Companies Die, Cities Thrive

“It’s hard to kill a city,” West began, “but easy to kill a company.” The mean life of companies is 10 years. Cities routinely survive even nuclear bombs. And “cities are the crucible of civilization.” They are the major source of innovation and wealth creation. Currently they are growing exponentially. “Every week from now until 2050, one million new people are being added to our cities.”

That’s from the intro to Geoffrey West’s Long Now seminar “Why Cities Keep on Growing, Corporations Always Die, and Life Gets Faster”.

Kevin Kelly summarized it in this way:

All organisms (and companies) have share many universal laws of growth. Creatures age in the same way, whether they are small animals, large mammals, starfish, bacteria, and even cells. They share similar metabolic rates. Similar distributions. All ecosystems (and cities) also share universal laws. They evolve and scale in a similar fashion among themselves — whether they are forests, meadows, coral reefs, or grasslands, or villages.

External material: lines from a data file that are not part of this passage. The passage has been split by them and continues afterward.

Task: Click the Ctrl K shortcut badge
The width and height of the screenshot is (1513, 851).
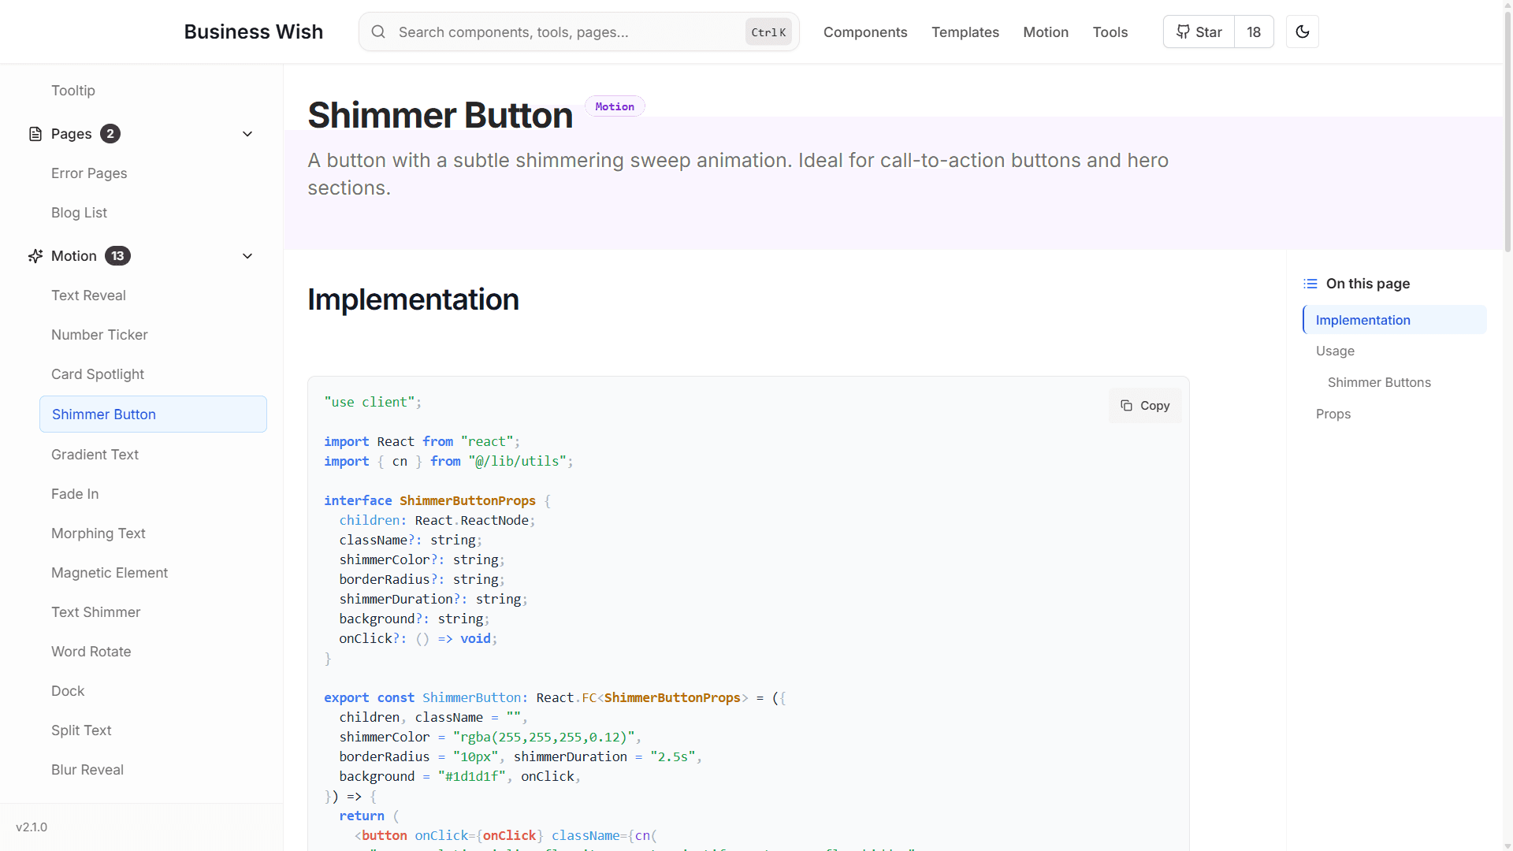Action: [768, 32]
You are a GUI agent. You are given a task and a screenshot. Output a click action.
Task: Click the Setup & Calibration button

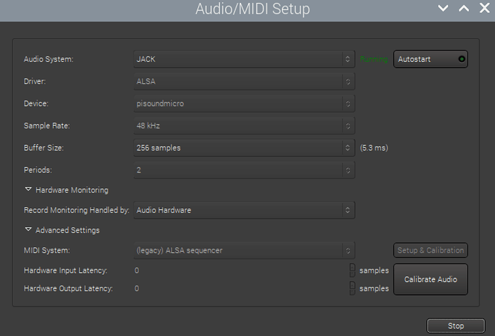click(x=431, y=251)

Geoff West from the Santa Fe Institute has piles of data to prove these universal and predictive laws of life. For instance, organisms scale in a 3/4 law. For every doubling in size, they increase in other factors by less than one, or .75. The bigger the organism, the slower it goes. Both elephants and mice have the same number of heartbeats per lifespan, but he elephant beats slower.

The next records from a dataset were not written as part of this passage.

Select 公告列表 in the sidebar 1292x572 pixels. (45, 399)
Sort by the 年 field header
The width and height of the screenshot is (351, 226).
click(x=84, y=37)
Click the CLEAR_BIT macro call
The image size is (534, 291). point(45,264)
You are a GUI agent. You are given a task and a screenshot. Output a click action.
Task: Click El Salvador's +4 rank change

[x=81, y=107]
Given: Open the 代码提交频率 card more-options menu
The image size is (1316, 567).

Ecosystems and cities, on the other hand, scale by greater than one, or 1.15. Every year cities increase in wealth, crime, traffic, patents, pollution, disease, infrastructure, and per capita by 15%. The bigger the city, the faster it goes.

Geoff’s talk is worth a listen, especially as you consider how companies grow and evolve over timespans measured in decades, not years or rounds of funding.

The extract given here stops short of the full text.